Before I watched this film, I had terminal hemorrhoids. To be frank, we weren’t sure that I would make it. Every day I woke up in pain, and every night I prayed for eternal slumber. It was a never ending nightmare with no remedy. However, that would all change.
Watching this movie not only cured my hemorrhoids, but miraculously resurrected my late nana from the grave. Together, we admired this delicately woven tapestry of a movie hand in hand and reveled in the godlike magnificence of Cody Maverick. Nothing parallels the genuine father-son relationship between Big Z and Cody Maverick- except perhaps my dynamic with the janitor at my school. One could argue that the heartfelt banter between Maverick and his peers is the pumping lifeblood that keeps the movie alive. And do not get me started on the animation- I have never seen a 3d penguin so expertly fleshed out and attractive as Lani. Every time she appears in the film or opens her slender beak to talk, the screen is graced with the sexiest prescience known to mankind. Truly, hats off to the animators.
Plot-wise, this movie has no flaws. Absolutely none. Between the playful satire and sincere sentiment, this movie dually provides an easygoing viewing experience and important philosophy on the values of success. When Cody finally has the epiphany that winning is not everything, seeing that smile on his face absolutely fills me will glee. Both Nana and I can agree that peeing ourselves instead of going to the bathroom so we could watch those vital scenes were 100% worth it.
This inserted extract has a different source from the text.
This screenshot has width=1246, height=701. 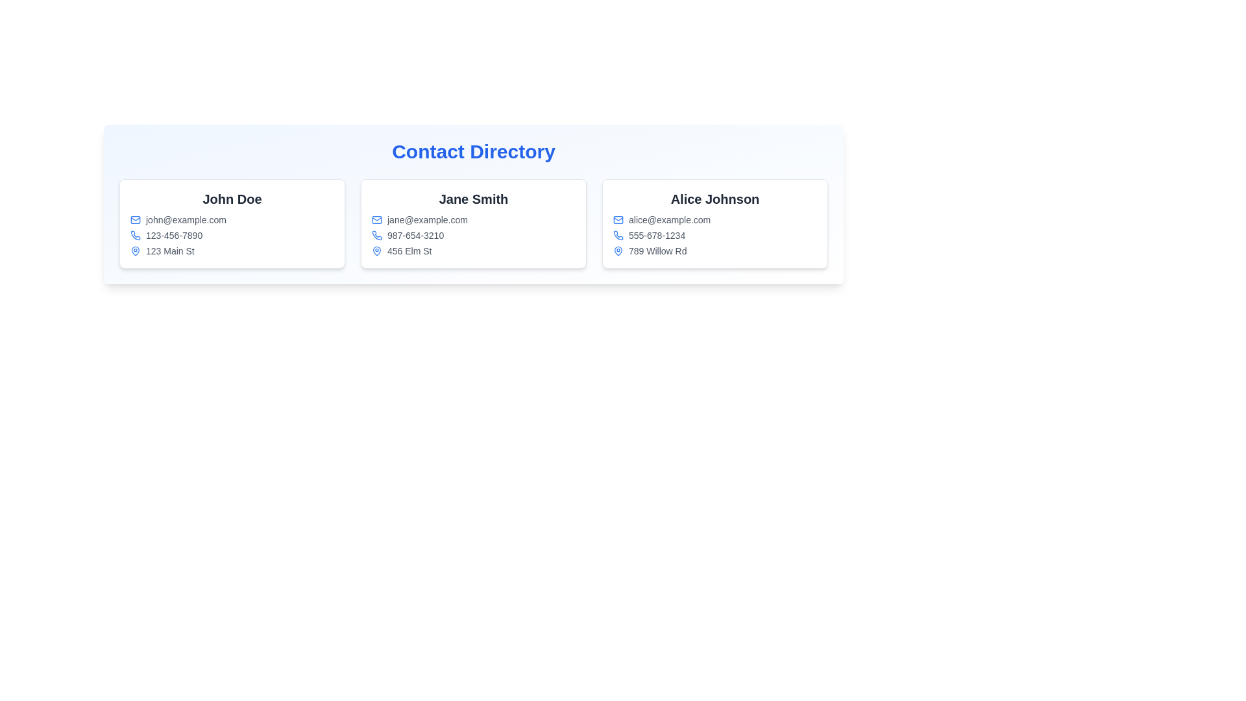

After watching the movie, I started noticing a few peculiar changes with myself. I realized that I related to Cody more than anyone else in the world. I decided I would embrace that to its full extent. Immediately after I finished the film, I grabbed my keys and sped down to Party City in my 2007 Toyota Sienna. There, I bought all the black and white feathers and paint I could find, as well as the closest thing to a beak I had to disassemble from a Big Bird costume. Seven hours, 2 gallon paint, a bottle of super glue and three bags of feathers later- my transformation was nearly complete. Physically, I was a penguin. But I still lacked one vital part that was crucial to the embracing of my true character.
Surfing. Who was Cody Maverick without surfing?
I live in the suburbs, and the closest beach was about an hour and a half drive from my house. Realistically, that wasn’t an option. So I did the next closest thing.
I fished an old boogie board out of the shed and secured it to my skateboard with several feet of duct tape. I then tied my makeshift surfboard to the back of my van with a rope. Once I had made sure that everything was functioning properly, I instructed my brother to drive me around the neighborhood.
There I was- penguin and all, surfing. Wind blowing through my feathers. It was like something clicked inside my head. This was who I was meant to be. Screw the hemorrhoids, screw my parents; I found myself. Finally.
Unfortunately, a big wave caught me off guard and my surfing journey was cut short. And by big wave, I mean that the skateboard wheel hit a rock while my brother was turning left and I flew off the board into the neighbors yard. Luckily, the neighbors came to my rescue quite quickly, as they had been watching from afar in admiration. Two broken ribs, a fractured arm, a concussion and internal bleeding, the doctor told me. I must be rushed into surgery right away. So now I am in the hospital with a $60,000 medical bill in the American healthcare system. Despite all that has happened, I have no regrets and cannot recommend this movie enough.